業者によって異なります。個人向けの宅配買取をそのまま法人にも開放している業者もあれば、法人専用の窓口や出張回収を設けている業者、法人取引は受け付けない業者もあります。台数・消去証明書の要否・出張の有無で条件が変わるため、公式サイトの法人対応の記載を確認したうえで問い合わせてください。当サイトの比較表では各社の公式で確認できた「法人対応」を並べています。

データ消去証明書は必ず必要ですか?

法令で一律に義務付けられているものではなく、社内の情報セキュリティ方針、取引先との契約、監査対応などで必要になるかどうかが決まります。個人情報や機密情報を扱った端末については、第三者による消去の記録として証明書を残しておく運用が一般に推奨されています。要否は情報システム担当・法務担当と確認してください。

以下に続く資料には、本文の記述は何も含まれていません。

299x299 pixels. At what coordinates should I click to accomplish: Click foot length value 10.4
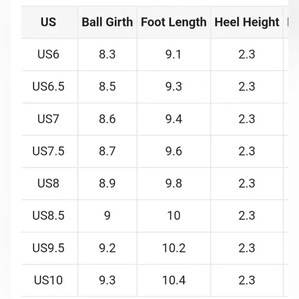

減価償却が終わっていない端末を売却しても問題ありませんか?

売却自体は可能ですが、帳簿価額と売却額の差を固定資産売却損益として処理するなど、会計上の手続きが必要になります。処理の方法は法人の会計方針によるため、売却前に会計担当や顧問税理士に確認してください。除却して処分する場合と売却する場合で処理が異なる点も相談の対象です。

MDMの登録を解除しないまま送ってしまうとどうなりますか?

初期化後も端末が組織の管理下に戻る設定になっていることがあり、買取業者側で再利用できないため、買取不可や差し戻し、減額の原因になるとされています。Apple Business Managerに登録されたApple製品は、管理者が組織から端末をリリースしないと同様の状態が続きます。送付前に管理コンソールで登録解除を済ませてください。

リースが満了した端末は売却できますか?

リース満了後の扱いは契約によります。返却が原則の契約であればリース会社に返却し、再リースや買い取り(所有権の移転)が可能な契約であれば、所有権が自社に移った後に売却できます。契約書とリース会社の案内で確認してください。

担当者個人の本人確認書類も必要ですか?

古物営業法に基づく確認は法人取引でも必要とされており、法人の登記情報に加え、取引にあたる担当者の本人確認書類や、法人を代表して取引する権限を示す書類が求められるのが一般的です。必要書類は業者ごとに異なるため、申込前に一覧を確認してください。

買取不可と判断された端末はどうなりますか?

返送されるか、業者側で処分(廃棄・リサイクル)されるかは業者の規定によります。処分の場合は費用の有無や消去証明書の対象に含まれるかどうかも確認が必要です。台数が多い法人取引では、買取対象外端末の処分条件を見積段階で確認しておくと後の手戻りを防げます。